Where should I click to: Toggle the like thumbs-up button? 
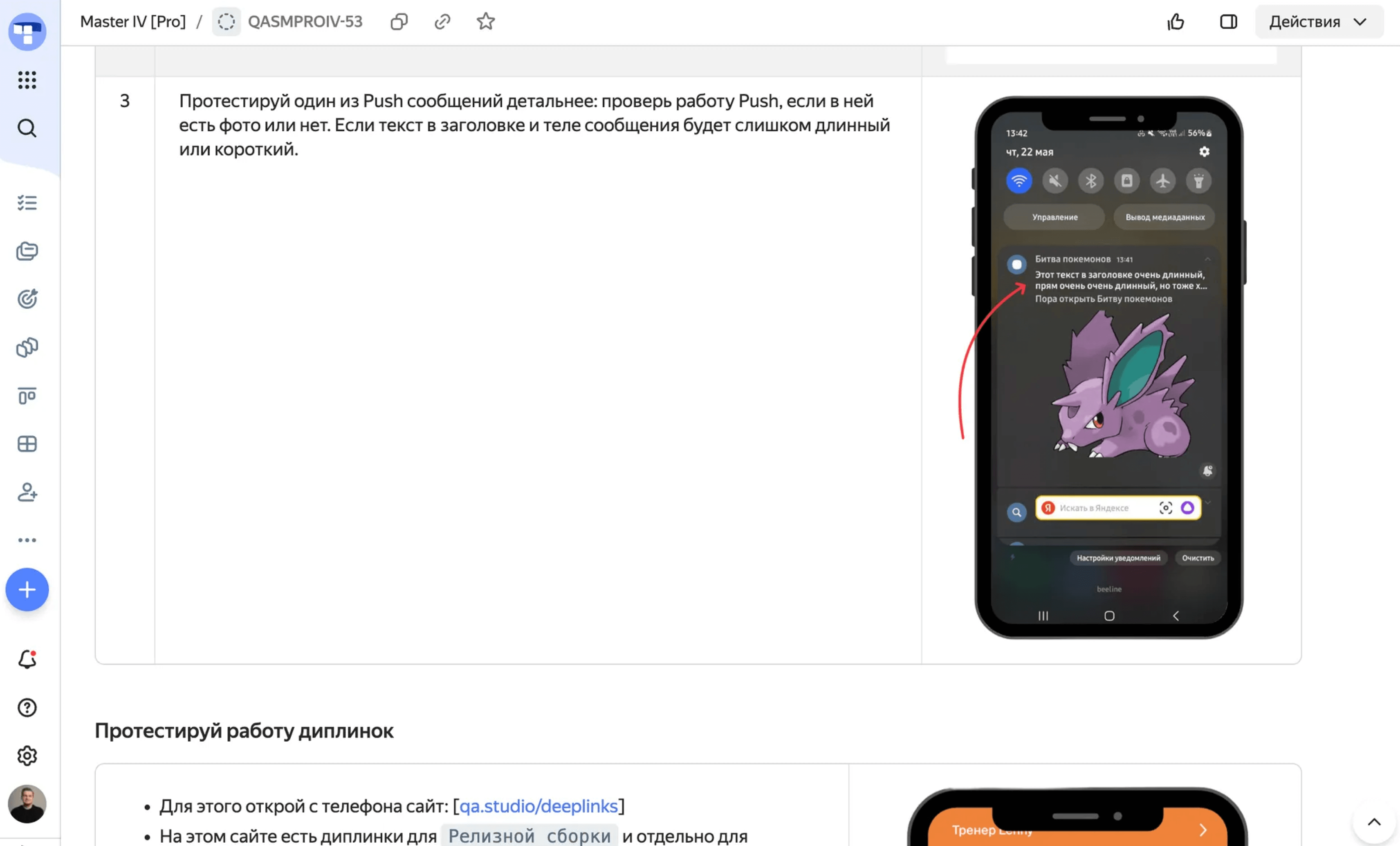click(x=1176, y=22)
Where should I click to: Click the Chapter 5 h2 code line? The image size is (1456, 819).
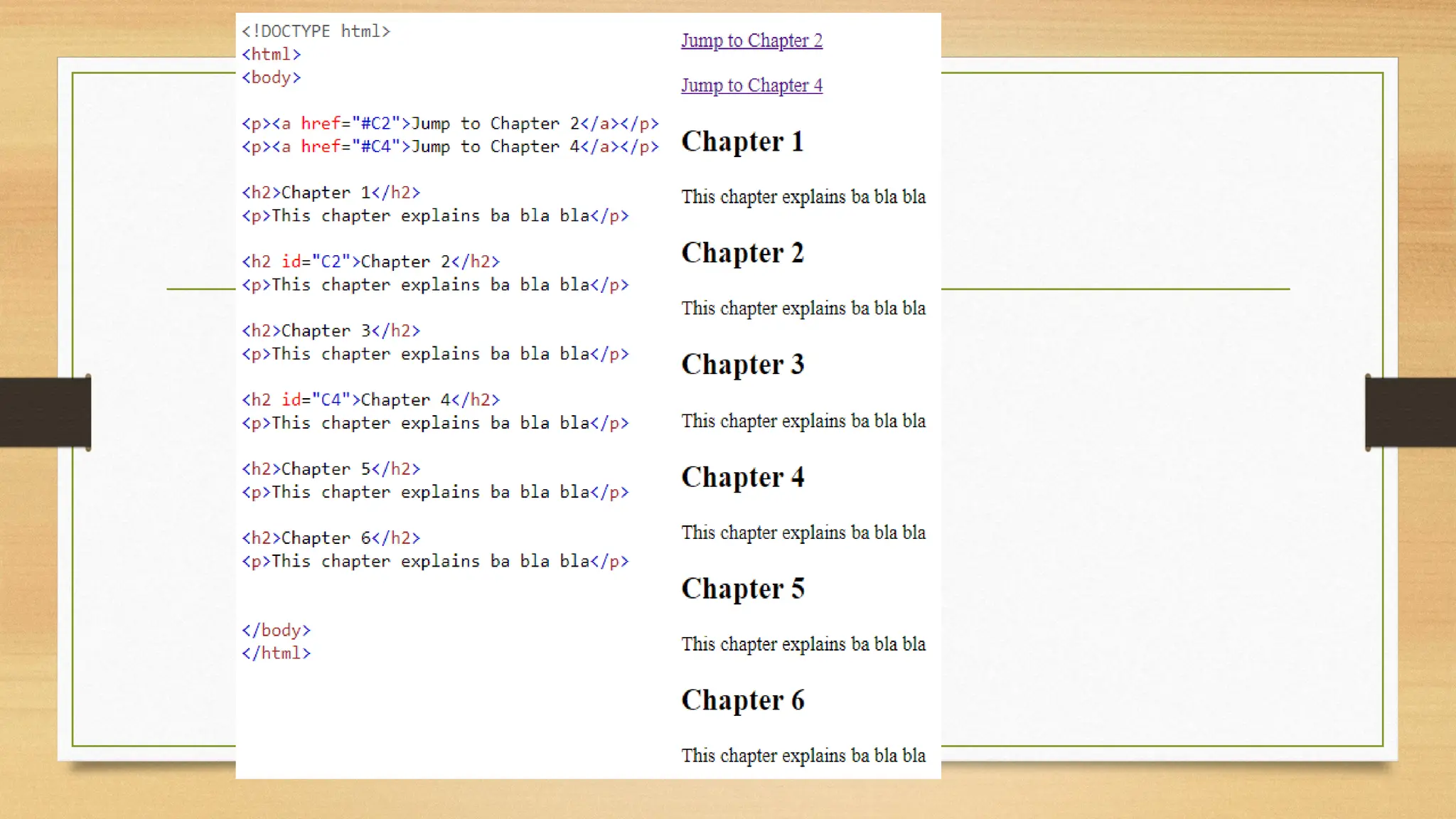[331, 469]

* * *

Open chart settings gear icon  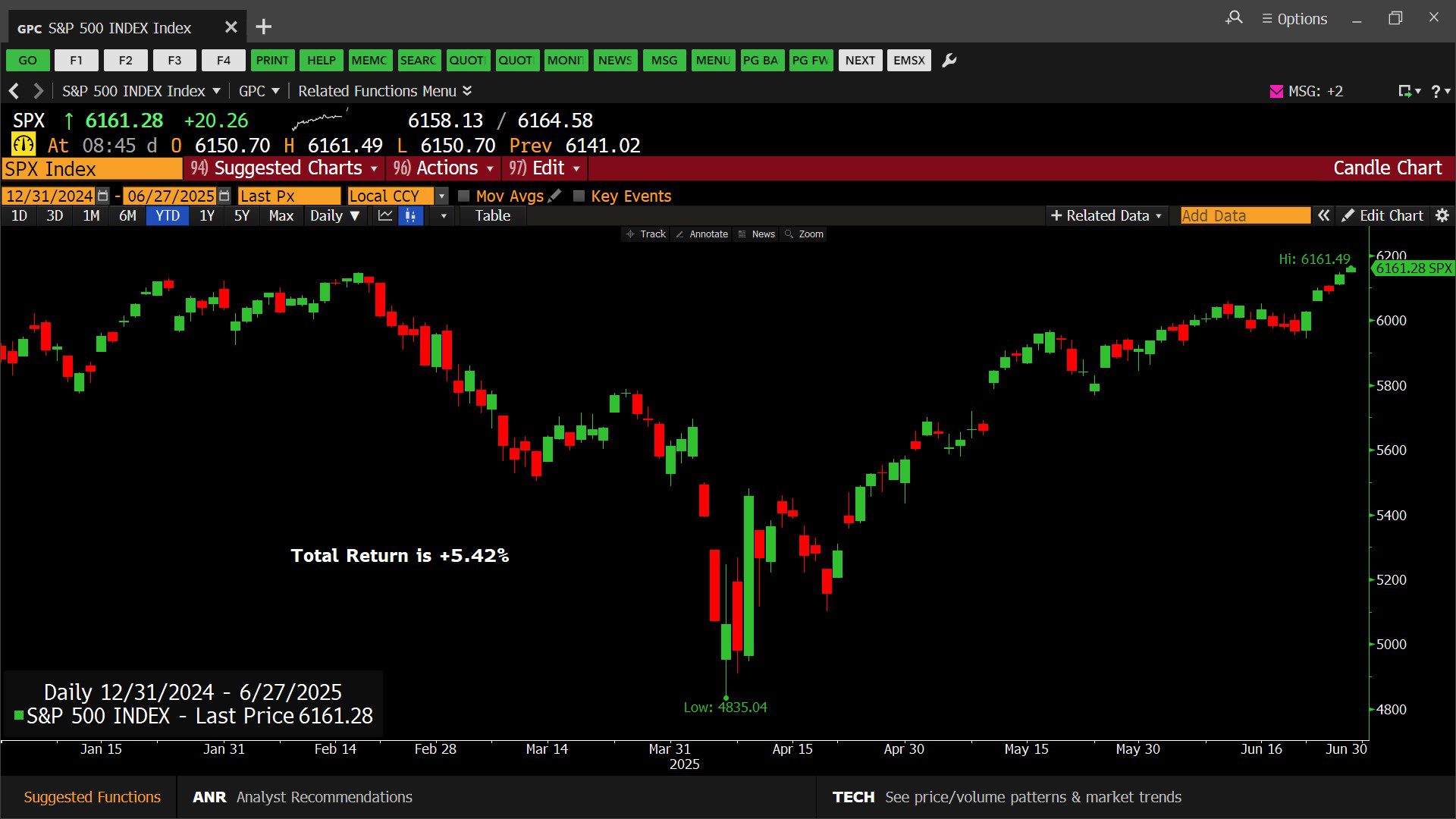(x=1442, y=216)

* * *

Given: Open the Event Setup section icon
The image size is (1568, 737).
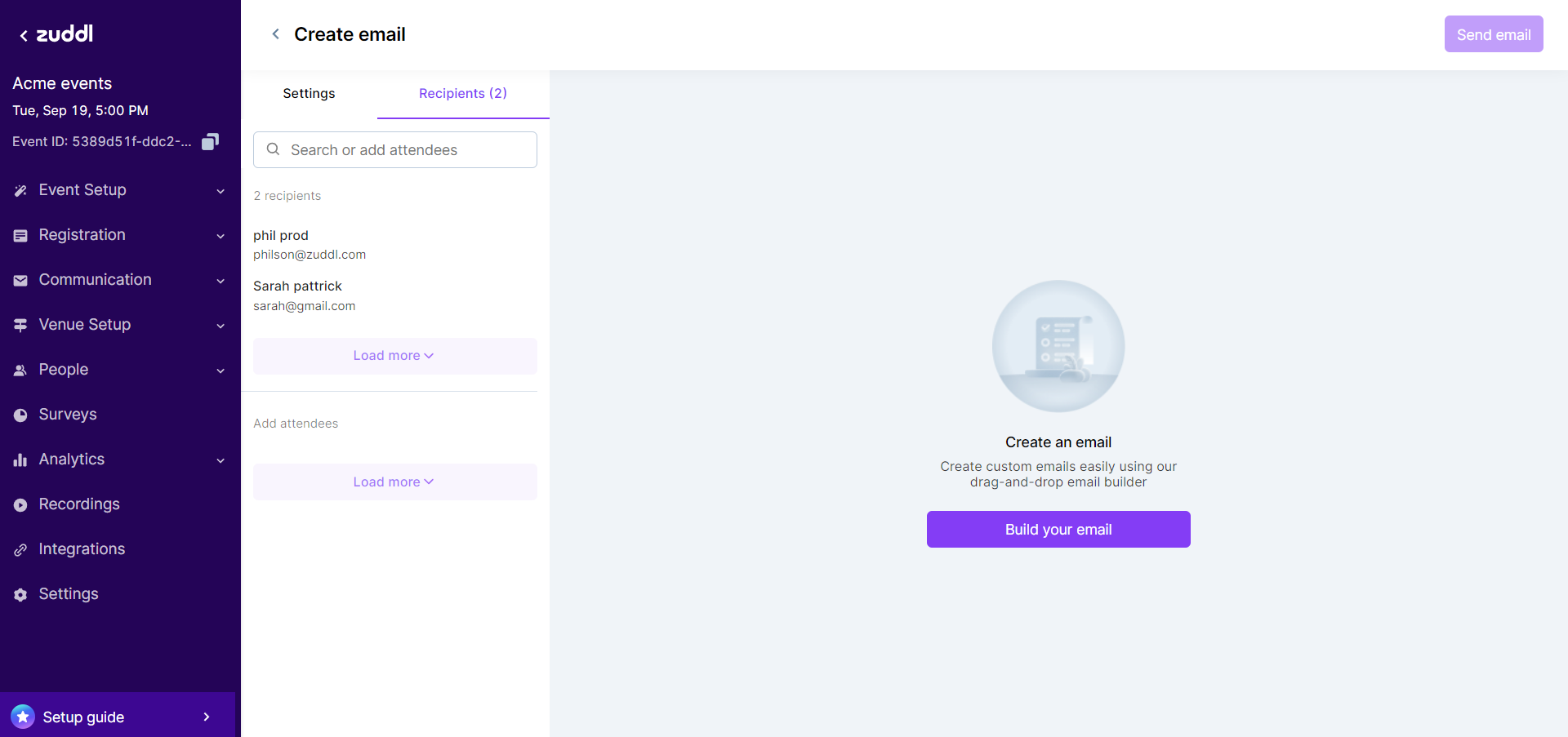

### Goal of the exercise
Begin at the line that has "Given: Open the Event Setup section icon" in the entries above; stop after the line that has "The image size is (1568, 737).". Transcribe exactly those lines and no others.

### Answer section
Given: Open the Event Setup section icon
The image size is (1568, 737).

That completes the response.